As a harmonica player I knew of several nicknames for the instrument, like the “mouth organ” or the “Mississippi Saxophone.” Furthermore, some of the original members of my band hailed from Mississippi like Robert Covington, for instance. For all of these reason, I had a tender connections to the state and to the word “Mississippi.”
The word “Heat” is an image my son Jonathan came up with. He was nine years old at the time! We were looking at a variety of words or images connected with “Mississippi.” I wanted a word that would invoke passion, inspiration, and the urgency I feel about this music. At some point Jonathan came to me and said, “Hey Dad, what about ‘Heat’?” It was an ah-ha moment, and it stuck. So, we went with “Mississippi Heat.”
Ultimately, I wanted to honor the roots of the Chicago Blues, which is my first love. So, my music has an electric sound while honoring the Delta acoustic soul.
Q: Can you describe the Mississippi Delta blues?
Lacocque: Originally, it was “field sounds.” Blues developed during a time of brutal up rootedness and pain, for African Americans – during slavery. Blues music was played at parties or get-togethers after work was done, and when the slave-owners weren’t around. Delta blues were acoustic and the harmonica always played a crucial role. First of all, the harmonica was not expensive and it was also easy to carry. The three instruments most commonly included were the acoustic guitar, harmonica, and piano. But the harmonica, with its ability to wail, served as a second voice.
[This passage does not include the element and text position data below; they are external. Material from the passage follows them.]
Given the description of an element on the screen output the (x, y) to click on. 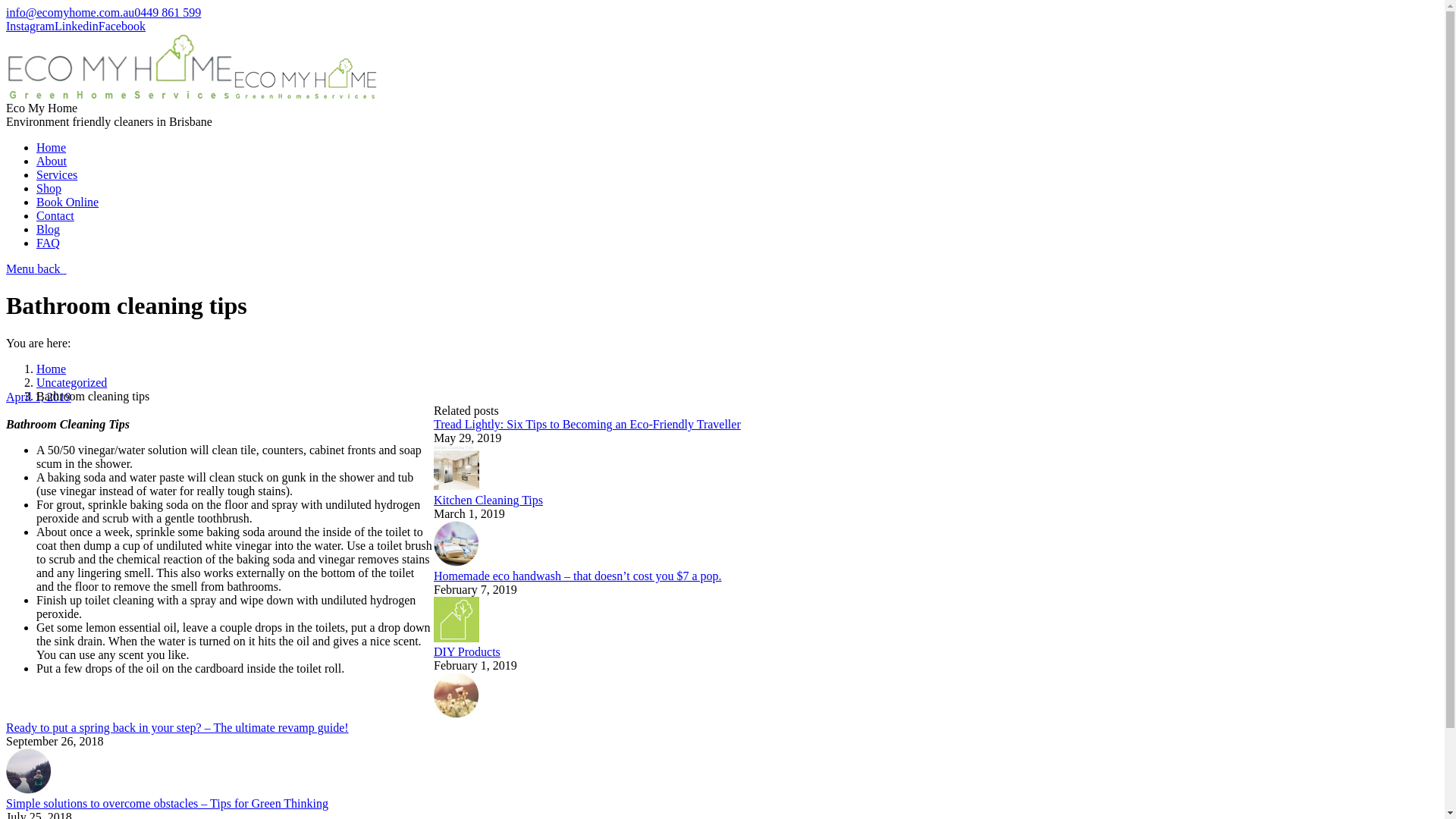
Book Online Element type: text (67, 201)
DIY Products Element type: text (466, 651)
Linkedin Element type: text (76, 25)
Kitchen Cleaning Tips Element type: text (487, 499)
info@ecomyhome.com.au Element type: text (70, 12)
Home Element type: text (50, 147)
0449 861 599 Element type: text (167, 12)
Uncategorized Element type: text (71, 382)
FAQ Element type: text (47, 242)
Services Element type: text (56, 174)
About Element type: text (51, 160)
Blog Element type: text (47, 228)
April 1, 2019 Element type: text (38, 396)
Facebook Element type: text (121, 25)
Shop Element type: text (48, 188)
Home Element type: text (50, 368)
Menu back   Element type: text (36, 268)
Instagram Element type: text (30, 25)
Contact Element type: text (55, 215)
In fact, Otis Span, a legendary piano player with Muddy Waters, said, “The harmonica is the mother of the band.” It has a central, irreplaceable sound.
A piano is also important to the Delta sound but it was more difficult to find. If you had been a traveling blues man or woman, a piano would likely be present at a venue but could not be carried from bar to bar. The guitar and harmonica, on the other hand, were naturally more accessible and easily transported.
Q: Have you recorded a solely acoustic album?
Lacocque: I have not recorded an acoustic album yet, but I would like to. More and more I am attracted to the acoustic harmonica sound. It takes so long to harness the harmonica’s tone! I am at a stage in my life now that I’m confident with my tone. Tone is everything to me along with phrasing and melody. But tone is difficult to refine. Especially without the artifices of amplification, such as distortions and compression.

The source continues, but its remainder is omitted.